We’ll take you through the key differences, so you know the signs to spot if you or someone you know shows symptoms and will give you advice on what to do.

Doctor’s advice

What's the difference between an allergy and intolerance?

A food allergy is a reaction by the immune system, even if a small amount is consumed. The body's immune system mistakenly thinks proteins in food are a threat and as a result, reacts to get rid of it, causing symptoms which can be severe or life-threatening.

If you have a food intolerance, it affects the digestive system. You may be able to eat a small amount of the offending food and not have any symptoms. It can also be possible to prevent a reaction by taking medication. For example, if you have a lactose intolerance, you could take lactase enzyme pills (Lactaid) to help support digestion. There is also lactose-free milk.

A food intolerance is different from an allergy and is not life-threatening like an allergy can be.

What is a milk allergy?

A milk or dairy allergy provokes the immune system to react to one of the milk proteins like they’re a dangerous invader. Allergy symptoms are released.

SOURCE INFORMATION —
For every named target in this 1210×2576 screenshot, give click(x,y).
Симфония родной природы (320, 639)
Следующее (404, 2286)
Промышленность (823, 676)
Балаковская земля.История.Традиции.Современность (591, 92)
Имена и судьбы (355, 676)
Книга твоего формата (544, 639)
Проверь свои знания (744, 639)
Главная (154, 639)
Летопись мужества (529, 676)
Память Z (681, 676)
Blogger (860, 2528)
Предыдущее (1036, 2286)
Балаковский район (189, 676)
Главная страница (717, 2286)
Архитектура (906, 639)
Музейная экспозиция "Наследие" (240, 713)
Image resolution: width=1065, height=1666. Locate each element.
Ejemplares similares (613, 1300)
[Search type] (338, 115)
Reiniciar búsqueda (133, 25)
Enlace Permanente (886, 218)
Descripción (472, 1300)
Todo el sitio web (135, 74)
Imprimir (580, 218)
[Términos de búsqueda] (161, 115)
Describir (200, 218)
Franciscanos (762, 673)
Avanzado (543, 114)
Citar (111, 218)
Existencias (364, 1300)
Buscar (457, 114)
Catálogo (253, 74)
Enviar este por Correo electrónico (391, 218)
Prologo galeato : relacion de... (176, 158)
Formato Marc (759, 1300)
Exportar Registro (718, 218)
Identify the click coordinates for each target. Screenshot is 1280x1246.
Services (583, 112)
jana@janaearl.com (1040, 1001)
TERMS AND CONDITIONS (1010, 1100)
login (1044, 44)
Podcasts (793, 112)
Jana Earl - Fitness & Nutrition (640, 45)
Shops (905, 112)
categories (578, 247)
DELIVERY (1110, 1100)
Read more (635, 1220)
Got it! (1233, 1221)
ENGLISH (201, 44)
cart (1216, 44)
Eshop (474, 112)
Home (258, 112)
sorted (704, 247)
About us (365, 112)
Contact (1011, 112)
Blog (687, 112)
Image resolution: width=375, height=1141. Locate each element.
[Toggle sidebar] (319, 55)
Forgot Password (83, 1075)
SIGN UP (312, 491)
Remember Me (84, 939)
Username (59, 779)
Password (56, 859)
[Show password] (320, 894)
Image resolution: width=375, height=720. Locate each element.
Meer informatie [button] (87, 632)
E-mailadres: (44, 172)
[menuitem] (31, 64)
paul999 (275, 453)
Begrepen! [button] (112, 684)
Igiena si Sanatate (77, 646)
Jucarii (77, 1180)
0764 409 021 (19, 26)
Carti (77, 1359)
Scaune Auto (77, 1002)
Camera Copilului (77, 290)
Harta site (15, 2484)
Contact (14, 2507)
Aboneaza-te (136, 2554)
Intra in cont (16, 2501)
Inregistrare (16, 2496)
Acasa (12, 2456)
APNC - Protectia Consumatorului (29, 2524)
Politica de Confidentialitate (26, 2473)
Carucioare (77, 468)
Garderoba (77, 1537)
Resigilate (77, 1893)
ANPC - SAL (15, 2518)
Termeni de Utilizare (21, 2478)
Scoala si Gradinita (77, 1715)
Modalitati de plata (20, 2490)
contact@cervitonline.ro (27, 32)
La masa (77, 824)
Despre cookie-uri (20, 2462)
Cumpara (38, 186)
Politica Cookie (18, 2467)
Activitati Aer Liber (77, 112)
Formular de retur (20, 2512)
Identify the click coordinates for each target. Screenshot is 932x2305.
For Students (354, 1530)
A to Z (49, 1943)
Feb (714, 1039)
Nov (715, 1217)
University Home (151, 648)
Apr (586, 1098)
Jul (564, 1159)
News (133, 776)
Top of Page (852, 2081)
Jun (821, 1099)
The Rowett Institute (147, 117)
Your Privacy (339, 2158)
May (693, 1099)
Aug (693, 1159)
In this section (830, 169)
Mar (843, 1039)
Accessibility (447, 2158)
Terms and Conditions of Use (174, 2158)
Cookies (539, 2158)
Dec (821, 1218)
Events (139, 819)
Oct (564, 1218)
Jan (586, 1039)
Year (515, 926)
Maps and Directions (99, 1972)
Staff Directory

ACTIVITY LIST —
[1] Rewrite the food allergy text from "A food allergy" to "allergy can be.", replacing "digestive system" with "gut".
[2] According to the food allergy text, what pills can someone with lactose intolerance take to help support digestion?
[3] Pick up the passage on food allergies and intolerances after its last sentence and keep writing.

RESPONSES —
[1]
A food allergy is a reaction by the immune system, even if a small amount is consumed. The body's immune system mistakenly thinks proteins in food are a threat and as a result, reacts to get rid of it, causing symptoms which can be severe or life-threatening.

If you have a food intolerance, it affects the gut. You may be able to eat a small amount of the offending food and not have any symptoms. It can also be possible to prevent a reaction by taking medication. For example, if you have a lactose intolerance, you could take lactase enzyme pills (Lactaid) to help support digestion. There is also lactose-free milk.

A food intolerance is different from an allergy and is not life-threatening like an allergy can be.

[2] Lactase enzyme pills (Lactaid).

[3]
Cows' milk allergy can cause a wide variety of symptoms including:

  • Skin reactions like an itchy red rash, swollen lips, face and around the eyes.
  • Tightness in the throat.
  • Wheezing.
  • Digestive problems such as a stomach ache, vomiting, diarrhoea or constipation.
  • Symptoms similar to hay fever like a runny or blocked nose.
  • Eczema that doesn't clear up even with treatment.

A milk allergy is a very common allergy, especially in children under the age of three. Around 2% are allergic to milk with most infants developing an allergy before their first birthday. Children will usually grow out of it by the time they turn six.

What is lactose intolerance?

Lactose is a type of sugar found in cow’s milk and dairy products. Most of us can process and absorb this as it passes through the gut with the help of an enzyme called lactase.

Lactose intolerance is typically the result of your body not being able to produce a sufficient amount of lactase.

Lactase is an enzyme (a protein that causes chemical reactions) usually produced in your small intestine. It’s important as it helps you to digest lactose. If your body doesn’t produce enough lactase, then you have a lactase deficiency and are lactose intolerant.

Undigested lactose causes symptoms when it’s broken down in the bowel by bacteria. This breakdown causes unwanted byproducts, like gas and bloating.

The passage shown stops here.